LISTED ENTRIES section start

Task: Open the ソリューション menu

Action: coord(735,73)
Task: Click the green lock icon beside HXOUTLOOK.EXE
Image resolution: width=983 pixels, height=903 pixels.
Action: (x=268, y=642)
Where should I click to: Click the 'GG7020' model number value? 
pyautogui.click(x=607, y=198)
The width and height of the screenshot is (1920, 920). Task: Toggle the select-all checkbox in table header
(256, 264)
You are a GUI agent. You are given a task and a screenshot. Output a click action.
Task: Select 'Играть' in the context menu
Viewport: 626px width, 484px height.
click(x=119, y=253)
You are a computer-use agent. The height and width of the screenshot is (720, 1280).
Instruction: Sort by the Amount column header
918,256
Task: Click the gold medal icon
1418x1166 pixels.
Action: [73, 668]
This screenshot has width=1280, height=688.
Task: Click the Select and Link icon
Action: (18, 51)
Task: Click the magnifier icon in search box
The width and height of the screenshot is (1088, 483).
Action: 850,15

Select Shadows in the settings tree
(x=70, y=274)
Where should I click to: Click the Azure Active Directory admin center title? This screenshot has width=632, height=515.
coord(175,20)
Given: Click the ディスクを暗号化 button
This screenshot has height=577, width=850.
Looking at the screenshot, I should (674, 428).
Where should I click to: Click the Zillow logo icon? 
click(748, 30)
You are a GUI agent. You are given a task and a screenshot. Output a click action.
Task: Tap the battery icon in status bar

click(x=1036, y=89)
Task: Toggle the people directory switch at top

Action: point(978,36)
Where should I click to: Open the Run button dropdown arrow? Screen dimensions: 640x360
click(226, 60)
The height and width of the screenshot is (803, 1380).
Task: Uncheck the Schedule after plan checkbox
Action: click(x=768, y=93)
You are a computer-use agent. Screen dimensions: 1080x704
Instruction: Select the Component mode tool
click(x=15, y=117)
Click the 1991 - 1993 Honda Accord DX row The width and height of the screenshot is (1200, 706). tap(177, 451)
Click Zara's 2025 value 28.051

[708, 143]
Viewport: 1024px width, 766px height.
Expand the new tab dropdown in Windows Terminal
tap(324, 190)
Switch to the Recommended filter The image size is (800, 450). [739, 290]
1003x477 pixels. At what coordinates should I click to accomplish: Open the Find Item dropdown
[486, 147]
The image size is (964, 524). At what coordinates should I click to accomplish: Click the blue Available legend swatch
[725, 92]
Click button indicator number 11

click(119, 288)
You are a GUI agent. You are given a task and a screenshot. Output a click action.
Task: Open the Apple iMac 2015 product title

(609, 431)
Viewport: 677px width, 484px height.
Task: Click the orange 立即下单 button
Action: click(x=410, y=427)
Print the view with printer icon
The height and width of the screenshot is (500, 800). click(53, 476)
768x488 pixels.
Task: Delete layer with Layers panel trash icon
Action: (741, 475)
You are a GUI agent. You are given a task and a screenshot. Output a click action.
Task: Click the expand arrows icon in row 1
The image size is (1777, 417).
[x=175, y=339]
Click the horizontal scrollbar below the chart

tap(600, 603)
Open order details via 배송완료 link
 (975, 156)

LISTED ENTRIES section end

> DIRECTIONS: Return the full listing. Leave every word as it stands.

> OUTPUT FOR THIS TASK:
Task: Open the ソリューション menu

Action: coord(735,73)
Task: Click the green lock icon beside HXOUTLOOK.EXE
Image resolution: width=983 pixels, height=903 pixels.
Action: (x=268, y=642)
Where should I click to: Click the 'GG7020' model number value? 
pyautogui.click(x=607, y=198)
The width and height of the screenshot is (1920, 920). Task: Toggle the select-all checkbox in table header
(256, 264)
You are a GUI agent. You are given a task and a screenshot. Output a click action.
Task: Select 'Играть' in the context menu
Viewport: 626px width, 484px height.
click(x=119, y=253)
You are a computer-use agent. The height and width of the screenshot is (720, 1280).
Instruction: Sort by the Amount column header
918,256
Task: Click the gold medal icon
1418x1166 pixels.
Action: [73, 668]
This screenshot has width=1280, height=688.
Task: Click the Select and Link icon
Action: (18, 51)
Task: Click the magnifier icon in search box
The width and height of the screenshot is (1088, 483).
Action: 850,15

Select Shadows in the settings tree
(x=70, y=274)
Where should I click to: Click the Azure Active Directory admin center title? This screenshot has width=632, height=515.
coord(175,20)
Given: Click the ディスクを暗号化 button
This screenshot has height=577, width=850.
Looking at the screenshot, I should (674, 428).
Where should I click to: Click the Zillow logo icon? 
click(748, 30)
You are a GUI agent. You are given a task and a screenshot. Output a click action.
Task: Tap the battery icon in status bar

click(x=1036, y=89)
Task: Toggle the people directory switch at top

Action: point(978,36)
Where should I click to: Open the Run button dropdown arrow? Screen dimensions: 640x360
click(226, 60)
The height and width of the screenshot is (803, 1380).
Task: Uncheck the Schedule after plan checkbox
Action: click(x=768, y=93)
You are a computer-use agent. Screen dimensions: 1080x704
Instruction: Select the Component mode tool
click(x=15, y=117)
Click the 1991 - 1993 Honda Accord DX row The width and height of the screenshot is (1200, 706). tap(177, 451)
Click Zara's 2025 value 28.051

[708, 143]
Viewport: 1024px width, 766px height.
Expand the new tab dropdown in Windows Terminal
tap(324, 190)
Switch to the Recommended filter The image size is (800, 450). [739, 290]
1003x477 pixels. At what coordinates should I click to accomplish: Open the Find Item dropdown
[486, 147]
The image size is (964, 524). At what coordinates should I click to accomplish: Click the blue Available legend swatch
[725, 92]
Click button indicator number 11

click(119, 288)
You are a GUI agent. You are given a task and a screenshot. Output a click action.
Task: Open the Apple iMac 2015 product title

(609, 431)
Viewport: 677px width, 484px height.
Task: Click the orange 立即下单 button
Action: click(x=410, y=427)
Print the view with printer icon
The height and width of the screenshot is (500, 800). click(53, 476)
768x488 pixels.
Task: Delete layer with Layers panel trash icon
Action: (741, 475)
You are a GUI agent. You are given a task and a screenshot. Output a click action.
Task: Click the expand arrows icon in row 1
The image size is (1777, 417).
[x=175, y=339]
Click the horizontal scrollbar below the chart

tap(600, 603)
Open order details via 배송완료 link
 (975, 156)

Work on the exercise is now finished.